### To do
From the data below, copy exactly the lines that lie between the one holding "Агент Гундяев (650, 473)" and the one holding "Антирелигиозные плакаты (94, 721)", including both, and nothing more.

### Material shown
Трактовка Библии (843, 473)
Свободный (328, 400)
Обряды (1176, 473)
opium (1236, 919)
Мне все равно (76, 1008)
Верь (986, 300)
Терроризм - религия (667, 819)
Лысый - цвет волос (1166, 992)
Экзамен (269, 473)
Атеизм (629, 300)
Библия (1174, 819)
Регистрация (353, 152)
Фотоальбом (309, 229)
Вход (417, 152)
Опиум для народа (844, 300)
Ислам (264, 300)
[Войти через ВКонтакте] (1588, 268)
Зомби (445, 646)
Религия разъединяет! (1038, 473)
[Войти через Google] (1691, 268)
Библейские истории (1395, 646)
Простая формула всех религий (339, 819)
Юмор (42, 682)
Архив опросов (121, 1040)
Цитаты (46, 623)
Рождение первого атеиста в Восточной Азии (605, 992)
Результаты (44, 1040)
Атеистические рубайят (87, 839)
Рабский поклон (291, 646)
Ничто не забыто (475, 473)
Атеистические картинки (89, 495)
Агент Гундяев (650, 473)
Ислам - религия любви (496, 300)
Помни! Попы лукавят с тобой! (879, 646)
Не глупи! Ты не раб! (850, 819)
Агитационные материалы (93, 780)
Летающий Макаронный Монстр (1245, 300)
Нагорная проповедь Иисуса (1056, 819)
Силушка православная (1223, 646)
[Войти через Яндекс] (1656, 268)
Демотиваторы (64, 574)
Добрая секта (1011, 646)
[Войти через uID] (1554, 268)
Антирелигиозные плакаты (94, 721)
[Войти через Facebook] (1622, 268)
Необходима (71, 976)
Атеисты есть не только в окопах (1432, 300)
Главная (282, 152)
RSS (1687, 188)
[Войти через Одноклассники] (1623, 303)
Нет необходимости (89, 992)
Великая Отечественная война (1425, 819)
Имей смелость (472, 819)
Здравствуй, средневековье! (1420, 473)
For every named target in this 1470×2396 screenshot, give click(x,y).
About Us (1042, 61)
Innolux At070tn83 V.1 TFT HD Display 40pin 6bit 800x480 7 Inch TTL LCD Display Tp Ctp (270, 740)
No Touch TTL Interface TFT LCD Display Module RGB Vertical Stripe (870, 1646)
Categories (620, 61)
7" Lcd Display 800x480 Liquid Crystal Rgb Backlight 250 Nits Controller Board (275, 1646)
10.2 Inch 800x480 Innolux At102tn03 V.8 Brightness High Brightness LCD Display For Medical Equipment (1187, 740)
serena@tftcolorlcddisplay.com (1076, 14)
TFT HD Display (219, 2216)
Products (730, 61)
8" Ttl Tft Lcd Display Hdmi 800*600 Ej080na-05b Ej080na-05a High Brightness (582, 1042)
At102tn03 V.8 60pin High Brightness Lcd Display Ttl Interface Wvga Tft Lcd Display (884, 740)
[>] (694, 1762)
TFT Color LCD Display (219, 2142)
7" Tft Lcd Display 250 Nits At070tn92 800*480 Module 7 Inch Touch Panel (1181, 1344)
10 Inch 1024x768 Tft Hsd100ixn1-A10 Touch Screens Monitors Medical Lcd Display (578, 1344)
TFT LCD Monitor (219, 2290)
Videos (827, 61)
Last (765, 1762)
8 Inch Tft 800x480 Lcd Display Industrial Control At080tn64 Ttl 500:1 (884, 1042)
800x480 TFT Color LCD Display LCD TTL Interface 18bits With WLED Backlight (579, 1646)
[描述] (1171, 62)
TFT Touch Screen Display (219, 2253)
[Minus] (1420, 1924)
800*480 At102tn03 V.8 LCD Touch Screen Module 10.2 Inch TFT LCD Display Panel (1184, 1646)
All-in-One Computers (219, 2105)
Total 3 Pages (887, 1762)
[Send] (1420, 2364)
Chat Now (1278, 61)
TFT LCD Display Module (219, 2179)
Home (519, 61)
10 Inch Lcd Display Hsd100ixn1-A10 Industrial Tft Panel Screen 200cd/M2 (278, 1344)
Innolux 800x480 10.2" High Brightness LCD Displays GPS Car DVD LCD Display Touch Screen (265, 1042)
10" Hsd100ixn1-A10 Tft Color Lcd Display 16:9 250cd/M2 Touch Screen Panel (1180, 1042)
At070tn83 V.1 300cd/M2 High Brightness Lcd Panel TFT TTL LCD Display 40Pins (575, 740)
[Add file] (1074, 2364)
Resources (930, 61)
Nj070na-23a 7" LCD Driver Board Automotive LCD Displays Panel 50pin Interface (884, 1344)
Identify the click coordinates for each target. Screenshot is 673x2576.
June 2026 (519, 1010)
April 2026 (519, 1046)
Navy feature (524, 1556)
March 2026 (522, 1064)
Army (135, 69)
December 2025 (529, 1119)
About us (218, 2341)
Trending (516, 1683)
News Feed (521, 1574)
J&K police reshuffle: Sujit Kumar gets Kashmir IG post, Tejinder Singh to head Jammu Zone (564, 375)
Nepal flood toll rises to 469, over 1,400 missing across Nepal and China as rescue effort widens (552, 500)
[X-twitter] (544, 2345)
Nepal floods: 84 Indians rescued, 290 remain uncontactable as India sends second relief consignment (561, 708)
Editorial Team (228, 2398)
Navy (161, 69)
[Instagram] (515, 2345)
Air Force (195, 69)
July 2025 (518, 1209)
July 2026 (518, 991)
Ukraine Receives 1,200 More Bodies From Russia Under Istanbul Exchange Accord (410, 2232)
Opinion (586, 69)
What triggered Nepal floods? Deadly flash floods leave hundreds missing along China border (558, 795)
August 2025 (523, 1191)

### Solution to the problem
Агент Гундяев (650, 473)
Ислам - религия любви (496, 300)
Помни! Попы лукавят с тобой! (879, 646)
Не глупи! Ты не раб! (850, 819)
Агитационные материалы (93, 780)
Летающий Макаронный Монстр (1245, 300)
Нагорная проповедь Иисуса (1056, 819)
Силушка православная (1223, 646)
[Войти через Яндекс] (1656, 268)
Демотиваторы (64, 574)
Добрая секта (1011, 646)
[Войти через uID] (1554, 268)
Антирелигиозные плакаты (94, 721)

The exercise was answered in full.